In the nakkaşhane, the imperial Ottoman scriptorium, nearly sixty illustrated manuscripts were produced during Süleyman's reign. These include genealogies, biographies, and religious, poetic, and literary texts in Persian and Turkish, as well as albums containing Turkish, Persian, and European specimens of painting, drawing, and calligraphy.
The Ottomans excelled in the production of illustrated historical texts, and within this genre, the classical Ottoman style of illustration was established. Although the tradition of commissioning histories was not unique to the Islamic world, no other dynasty equaled the Ottoman in the sheer quantity of narratives produced. These illustrated works included general histories of the dynasty, biographies of individiual sultans, and narratives of specific events such as military campaigns and festive occasions.

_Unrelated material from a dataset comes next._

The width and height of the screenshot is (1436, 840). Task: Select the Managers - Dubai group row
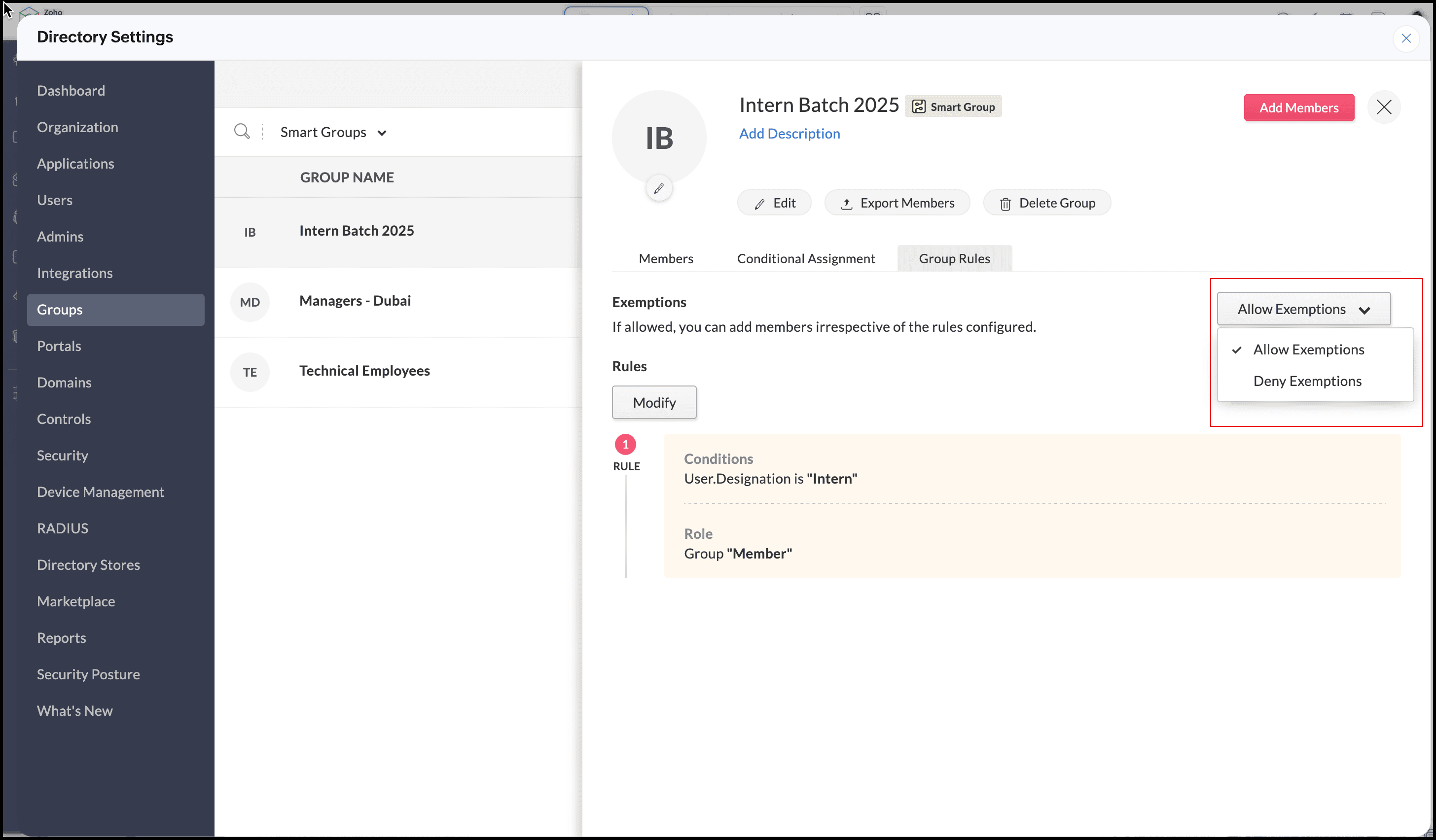pos(355,301)
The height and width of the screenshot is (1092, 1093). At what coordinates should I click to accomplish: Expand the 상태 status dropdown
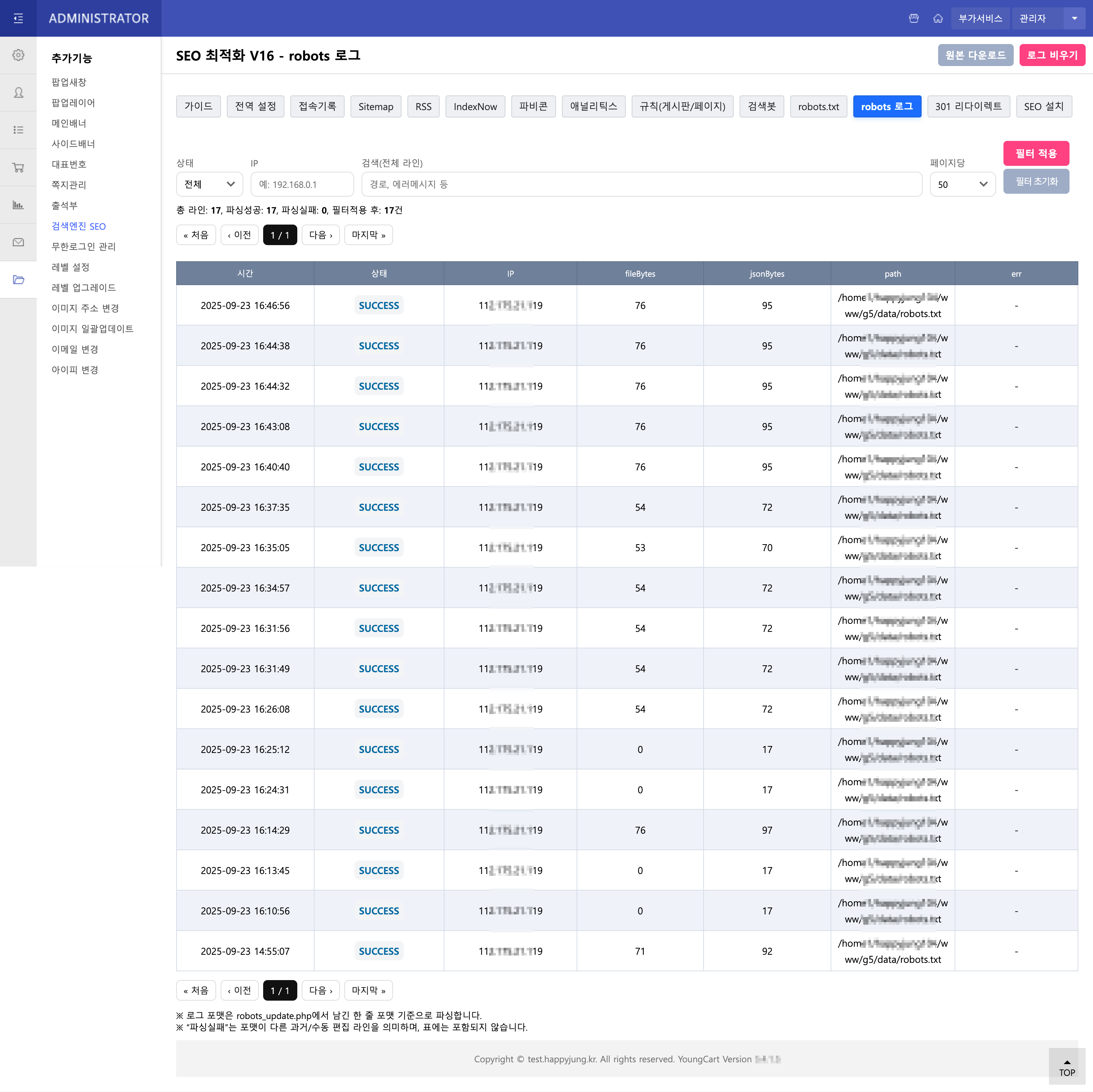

The first illustrated history was a Şehname (Book of Kings) by Melik Ümmü, written c. 1500 for Sultan Beyazid II (r. 1481-1512). During the long rule of Süleyman I (r. 1520-66), Ottoman historiography flourished with magnificient works such as the Süleymanname of Fethullah 'Arif Çelebi ('Arifi'), a five-volume history completed in 1558. The illustrations contained in the fifth volume, which covers thirty-five years of Süleyman's reign, were painted by the sultan's senior artist and his colleagues. These works, which gloriously recorded contemporary events such as ceremenoies, parades, and battles, served as prototypes for Ottoman artists for at least two centuries.